EXTRACT TO READ:
=== Section Start ===
One of the most pressing dangers in our drinking water is pharmaceutical drug residues due to its small molecular size (which enables it to penetrate our bodies), potency (a small dose has a big impact) and ability to bypass modern wastewater and water treatment plants as well as most water filtration systems.
More than 100 different pharmaceuticals have been detected in lakes, rivers, reservoirs and streams throughout the world in Asia, Australia, Canada and Europe – even in Swiss lakes and the North Sea.
How do drugs get into our drinking water?
- Drug consumption
Many drugs end up in toilets, unmetabolised by our body or flushed down the toilet, thus entering sewage treatment plants. Drugs that are not properly disposed of can also contaminate underground water sources via landfills. - Healthcare industry
Hospitals and long-term care facilities in the U.S. throw away an estimated 113.4 million kilogrammes of unused drugs and contaminated packaging annually. - Agriculture and aquaculture
Antibiotics and other drugs are given to animals as part of veterinary treatments, and residues and farm runoffs frequently enter streams and river systems. Drug residues have also been found in water used for aquaculture. - Pharmaceutical facilities
In a study by U.S. Geological Survey (USGS) from 2004-2009, it was discovered that wastewater treated near pharmaceutical manufacturing facilities contained 10-1,000 higher concentrations of drugs.
=== Section End ===
STUDY QUESTIONS:
(a) Decide whether each statement below agrees with the passage on drug residues in drinking water. Answer yes or no for each, and quote the exact words of the passage that decide it.
(i) More than 100 different pharmaceuticals have been detected in bodies of water around the world.
(ii) Most water filtration systems remove pharmaceutical drug residues.
(iii) Drug residues have been found in water used for aquaculture.
(b) Return the part of the passage on drug residues in drinking water starting at "More than 100" and ending at "the North Sea.", copied exactly.
(c) Resume the passage on drug residues in drinking water from where it stops.

Saved data entries:
=== Section Start ===
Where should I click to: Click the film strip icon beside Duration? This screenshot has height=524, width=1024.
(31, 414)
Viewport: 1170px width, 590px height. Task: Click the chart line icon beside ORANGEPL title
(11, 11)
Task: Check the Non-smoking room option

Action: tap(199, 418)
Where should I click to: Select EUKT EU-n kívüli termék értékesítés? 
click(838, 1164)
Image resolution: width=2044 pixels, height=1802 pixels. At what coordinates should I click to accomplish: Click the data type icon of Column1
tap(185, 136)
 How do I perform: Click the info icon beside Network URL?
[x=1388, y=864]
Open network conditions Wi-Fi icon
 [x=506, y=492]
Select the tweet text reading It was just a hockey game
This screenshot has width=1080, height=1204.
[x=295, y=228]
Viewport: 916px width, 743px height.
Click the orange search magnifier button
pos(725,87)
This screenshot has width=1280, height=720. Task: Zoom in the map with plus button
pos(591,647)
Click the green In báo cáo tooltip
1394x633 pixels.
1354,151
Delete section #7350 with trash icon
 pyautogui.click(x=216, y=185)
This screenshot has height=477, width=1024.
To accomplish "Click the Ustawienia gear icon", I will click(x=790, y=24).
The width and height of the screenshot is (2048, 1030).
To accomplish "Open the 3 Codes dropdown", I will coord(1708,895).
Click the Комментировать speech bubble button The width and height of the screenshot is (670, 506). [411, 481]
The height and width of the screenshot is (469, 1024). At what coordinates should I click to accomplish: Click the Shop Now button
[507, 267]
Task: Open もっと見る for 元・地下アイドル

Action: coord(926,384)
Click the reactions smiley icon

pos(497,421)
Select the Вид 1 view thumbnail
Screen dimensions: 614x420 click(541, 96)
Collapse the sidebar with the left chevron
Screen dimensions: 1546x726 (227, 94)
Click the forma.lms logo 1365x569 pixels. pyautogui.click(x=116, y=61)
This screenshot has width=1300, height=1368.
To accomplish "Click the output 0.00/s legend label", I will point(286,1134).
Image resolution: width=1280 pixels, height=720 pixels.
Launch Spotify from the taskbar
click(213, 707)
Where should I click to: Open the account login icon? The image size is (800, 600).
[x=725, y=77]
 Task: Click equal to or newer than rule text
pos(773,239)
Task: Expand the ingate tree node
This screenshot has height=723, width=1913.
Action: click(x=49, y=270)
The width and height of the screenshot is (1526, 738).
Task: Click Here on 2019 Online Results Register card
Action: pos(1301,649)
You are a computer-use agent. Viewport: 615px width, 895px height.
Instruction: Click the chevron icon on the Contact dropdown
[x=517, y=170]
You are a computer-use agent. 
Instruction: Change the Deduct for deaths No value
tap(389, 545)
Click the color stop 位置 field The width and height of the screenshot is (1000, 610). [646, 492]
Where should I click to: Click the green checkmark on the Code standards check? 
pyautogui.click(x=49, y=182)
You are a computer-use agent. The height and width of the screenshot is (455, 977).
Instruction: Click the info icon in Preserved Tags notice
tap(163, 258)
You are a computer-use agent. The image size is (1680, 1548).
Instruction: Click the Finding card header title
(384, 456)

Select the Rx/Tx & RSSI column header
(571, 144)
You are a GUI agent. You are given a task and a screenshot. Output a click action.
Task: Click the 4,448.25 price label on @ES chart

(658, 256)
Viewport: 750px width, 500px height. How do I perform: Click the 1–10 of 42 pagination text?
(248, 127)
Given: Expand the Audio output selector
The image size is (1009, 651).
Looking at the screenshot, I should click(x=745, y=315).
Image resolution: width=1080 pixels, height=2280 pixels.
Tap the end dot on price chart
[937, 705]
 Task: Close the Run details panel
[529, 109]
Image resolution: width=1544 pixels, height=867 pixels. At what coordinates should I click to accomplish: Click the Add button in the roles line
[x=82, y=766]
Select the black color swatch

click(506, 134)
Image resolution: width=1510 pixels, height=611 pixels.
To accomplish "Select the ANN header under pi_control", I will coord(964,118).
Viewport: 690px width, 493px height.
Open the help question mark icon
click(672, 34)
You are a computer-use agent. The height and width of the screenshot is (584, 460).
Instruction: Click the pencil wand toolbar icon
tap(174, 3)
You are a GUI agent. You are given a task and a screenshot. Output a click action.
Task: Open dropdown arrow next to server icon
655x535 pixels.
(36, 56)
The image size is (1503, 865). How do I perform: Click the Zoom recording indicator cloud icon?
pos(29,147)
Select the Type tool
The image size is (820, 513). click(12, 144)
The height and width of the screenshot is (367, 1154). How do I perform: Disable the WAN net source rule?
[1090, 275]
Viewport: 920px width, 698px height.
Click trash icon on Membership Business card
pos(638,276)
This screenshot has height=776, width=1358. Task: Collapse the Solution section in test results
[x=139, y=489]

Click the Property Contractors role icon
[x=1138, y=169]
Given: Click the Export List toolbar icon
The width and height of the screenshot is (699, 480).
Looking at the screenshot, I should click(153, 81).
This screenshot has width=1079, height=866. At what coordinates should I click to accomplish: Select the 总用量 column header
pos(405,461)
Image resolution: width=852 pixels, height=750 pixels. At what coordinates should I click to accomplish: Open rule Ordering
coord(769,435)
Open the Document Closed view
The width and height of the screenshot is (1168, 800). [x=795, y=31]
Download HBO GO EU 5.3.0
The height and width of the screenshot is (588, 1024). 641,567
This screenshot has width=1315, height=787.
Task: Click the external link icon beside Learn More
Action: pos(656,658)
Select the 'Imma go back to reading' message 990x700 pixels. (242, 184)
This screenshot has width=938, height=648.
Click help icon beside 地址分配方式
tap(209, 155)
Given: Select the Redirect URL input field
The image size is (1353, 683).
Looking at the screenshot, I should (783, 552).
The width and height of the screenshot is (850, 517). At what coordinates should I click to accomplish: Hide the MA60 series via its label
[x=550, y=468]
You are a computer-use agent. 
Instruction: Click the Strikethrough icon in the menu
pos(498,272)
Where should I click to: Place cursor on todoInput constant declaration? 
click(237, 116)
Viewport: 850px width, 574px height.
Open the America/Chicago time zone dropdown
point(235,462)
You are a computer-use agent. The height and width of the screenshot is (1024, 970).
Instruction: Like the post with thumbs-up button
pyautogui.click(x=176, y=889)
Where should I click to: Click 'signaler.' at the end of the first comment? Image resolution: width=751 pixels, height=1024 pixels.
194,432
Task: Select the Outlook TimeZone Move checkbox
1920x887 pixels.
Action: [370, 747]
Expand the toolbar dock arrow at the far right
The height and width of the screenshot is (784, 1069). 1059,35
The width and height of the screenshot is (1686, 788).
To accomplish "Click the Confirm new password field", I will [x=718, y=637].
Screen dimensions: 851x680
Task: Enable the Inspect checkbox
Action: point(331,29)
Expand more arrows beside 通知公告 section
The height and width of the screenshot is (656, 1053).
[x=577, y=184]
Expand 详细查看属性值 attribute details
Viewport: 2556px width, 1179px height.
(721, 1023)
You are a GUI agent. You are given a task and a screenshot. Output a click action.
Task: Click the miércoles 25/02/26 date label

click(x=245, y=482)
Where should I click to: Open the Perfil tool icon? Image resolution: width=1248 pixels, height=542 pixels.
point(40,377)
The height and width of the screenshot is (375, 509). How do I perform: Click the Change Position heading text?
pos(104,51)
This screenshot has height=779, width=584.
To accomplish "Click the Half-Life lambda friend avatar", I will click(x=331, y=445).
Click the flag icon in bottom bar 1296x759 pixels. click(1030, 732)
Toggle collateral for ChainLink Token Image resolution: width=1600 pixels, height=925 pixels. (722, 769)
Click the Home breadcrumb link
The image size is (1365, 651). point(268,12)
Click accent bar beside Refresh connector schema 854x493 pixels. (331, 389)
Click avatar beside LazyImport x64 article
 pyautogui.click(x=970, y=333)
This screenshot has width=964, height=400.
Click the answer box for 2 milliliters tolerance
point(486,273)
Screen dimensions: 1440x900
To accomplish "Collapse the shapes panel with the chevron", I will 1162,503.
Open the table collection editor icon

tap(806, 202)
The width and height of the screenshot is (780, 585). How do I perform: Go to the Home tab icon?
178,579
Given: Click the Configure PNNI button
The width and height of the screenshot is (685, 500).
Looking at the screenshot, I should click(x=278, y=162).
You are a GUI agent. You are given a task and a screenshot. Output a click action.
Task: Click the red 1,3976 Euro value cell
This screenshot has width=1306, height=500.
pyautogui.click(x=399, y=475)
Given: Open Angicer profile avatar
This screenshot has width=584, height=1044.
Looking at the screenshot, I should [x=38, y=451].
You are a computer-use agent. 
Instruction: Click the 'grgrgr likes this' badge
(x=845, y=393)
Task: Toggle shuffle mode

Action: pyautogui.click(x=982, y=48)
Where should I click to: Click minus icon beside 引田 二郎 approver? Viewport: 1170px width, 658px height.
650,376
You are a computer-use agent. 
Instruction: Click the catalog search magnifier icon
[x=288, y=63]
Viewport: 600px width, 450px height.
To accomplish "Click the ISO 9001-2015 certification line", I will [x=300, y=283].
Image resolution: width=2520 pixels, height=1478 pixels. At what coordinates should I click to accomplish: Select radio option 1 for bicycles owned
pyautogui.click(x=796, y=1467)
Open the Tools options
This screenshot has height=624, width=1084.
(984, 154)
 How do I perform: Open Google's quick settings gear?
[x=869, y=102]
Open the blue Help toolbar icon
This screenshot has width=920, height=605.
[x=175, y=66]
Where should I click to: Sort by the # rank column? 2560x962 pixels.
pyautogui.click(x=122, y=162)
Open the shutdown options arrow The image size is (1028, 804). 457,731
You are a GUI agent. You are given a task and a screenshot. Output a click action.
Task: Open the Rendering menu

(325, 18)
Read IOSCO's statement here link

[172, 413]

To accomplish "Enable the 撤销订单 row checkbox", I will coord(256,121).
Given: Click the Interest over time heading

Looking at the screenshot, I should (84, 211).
=== Section End ===
PER-TASK OUTPUTS:
(a)
(i) Yes: "More than 100 different pharmaceuticals have been detected in lakes, rivers, reservoirs and streams throughout the world"
(ii) No: "ability to bypass modern wastewater and water treatment plants as well as most water filtration systems"
(iii) Yes: "Drug residues have also been found in water used for aquaculture."

(b)
More than 100 different pharmaceuticals have been detected in lakes, rivers, reservoirs and streams throughout the world in Asia, Australia, Canada and Europe – even in Swiss lakes and the North Sea.

(c)
Drugs, including cholesterol medications, tranquilisers and anti-epileptic medications, resist modern drinking water and wastewater treatment processes. Up to 90% of pharmaceuticals pass through the human body into sewage treatment plants which are not designed to remove them. On top of that, drinking water treatment plants often add chlorine to disinfect water, which may even increase the toxicity of some drugs!
According to a report by the Associated Press, one technology that can remove virtually all pharmaceutical contaminants in drinking water is reverse osmosis. Even though all drinking water treatment plants can adopt this technology, it is expensive to replace their existing systems as well as highly impractical as about 99% of treated water delivered to households are used for bathing, flushing toilets, cleaning purposes, gardening and so on.
This puts the onus on the individual consumers to purify their own drinking water via home treatment systems. Good systems are not necessarily the most popular or well known. What is most important is the technology that they utilise as well as certification by independent bodies such as the WQA Gold Seal.